Start of TEXT EXCERPT

Unbroken: A World War II Story of Survival, Resilience, and Redemption

By Laura Hillenbrand

This is an incredible story, I could not put it down. Amazing and thought provoking book. Spoilers contained below so watch out. I recommend closing out of this blog and reading the book instead.

"There were 594 holes. All of the Nauru bombers had made it back, every one of them shot up, but none so badly as this." Page 104

"In its place, rising from below, came dark blue shapes, gliding in lithe arcs. A neat, sharp form, flat and shining, cut the surface and began tracing circles around the rafts. Another one joined it. The sharks had found them." Page 129


"'It was awful, awful, awful,' he said through tears sixty years later. '. . . If you dig into it, it comes back to you. That's the way war is.'" Page 140

"Though he did the least, as the days passed, it was he who faded the most. Louie and Phill's optimism, and Mac's hopelessness, were becoming self-fulfilling." Page 147

"A moment later, the second shark jumped up. Louie grabbed an oar and struck the shark in the nose, and it jerked back and slid away. Then the first shark lunged for him again." Page 160

"Though they didn't know it, they had passed what was almost certainly the record for survival adrift in an inflated raft. If anyone had survived longer, they hadn't lived to tell about it." Pg 165
"Joyful and grateful in the midst of slow dying, the two men bathed in that day until sunset brought it, and their time in the doldrums, to an end." Page 166

"Louie found that the raft offered an unlikely intellectual refuge." Page 166

"Without dignity, identity is erased. In its absence, men are defined not by themselves, but by their captors and the circumstances in which they are forced to live." Page 182

"Dignity is as essential to human life as water, food, and oxygen. The stubborn retention of it, even in the face of extreme physical hardship, can hold man's soul in his body long past the point at which the body should have surrendered it. The loss of it can carry a man off as surely as thirst, hunger, exposure and asphyxiation, and with greater cruelty. In places like Kwajalein, degradation could be as lethal as a bullet." Page 183

"Japanese historians call this phenomenon 'transfer of oppression.'"

End of TEXT EXCERPT
Start of LISTING

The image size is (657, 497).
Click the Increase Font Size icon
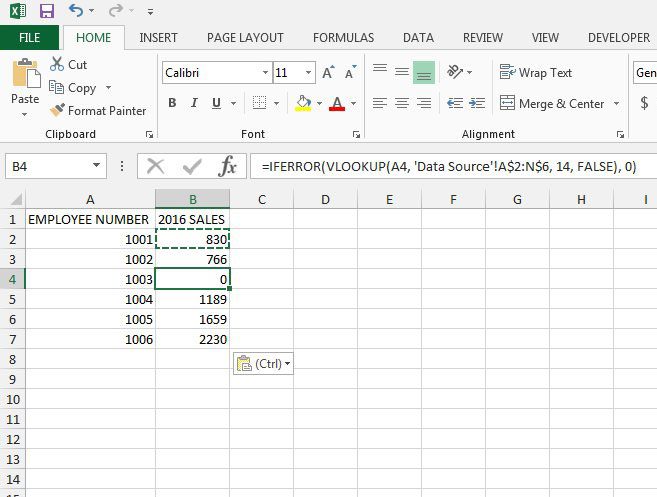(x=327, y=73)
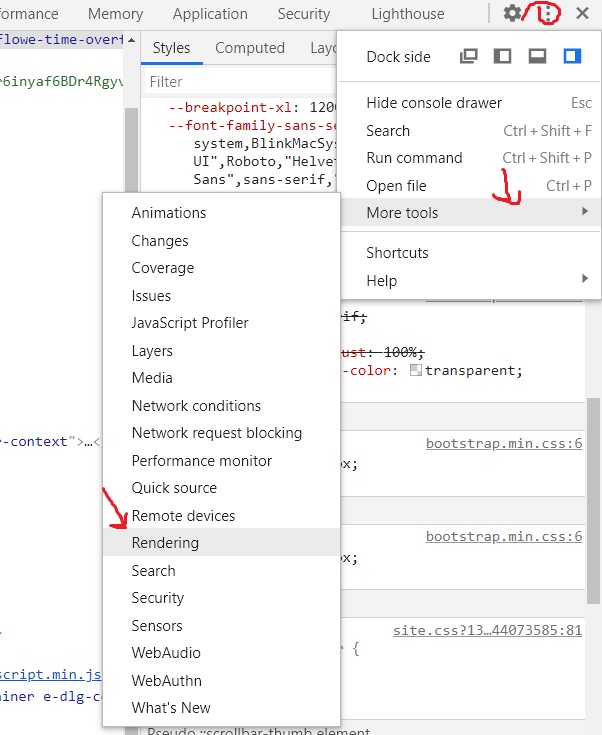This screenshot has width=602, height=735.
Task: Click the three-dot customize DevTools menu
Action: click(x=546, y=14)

End of LISTING

--- REQUIREMENT 1 ---
From the post on Unbroken, write out the passage starting with "By Laura Hillenbrand" and going on through "the book instead.".
--- REQUIREMENT 2 ---
Translate this sentence from the post on Unbroken into Spanish: "Dignity is as essential to human life as water, food, and oxygen."

--- EXERCISE RESPONSE 1 ---
By Laura Hillenbrand

This is an incredible story, I could not put it down. Amazing and thought provoking book. Spoilers contained below so watch out. I recommend closing out of this blog and reading the book instead.

--- EXERCISE RESPONSE 2 ---
La dignidad es tan esencial para la vida humana como el agua, la comida y el oxígeno.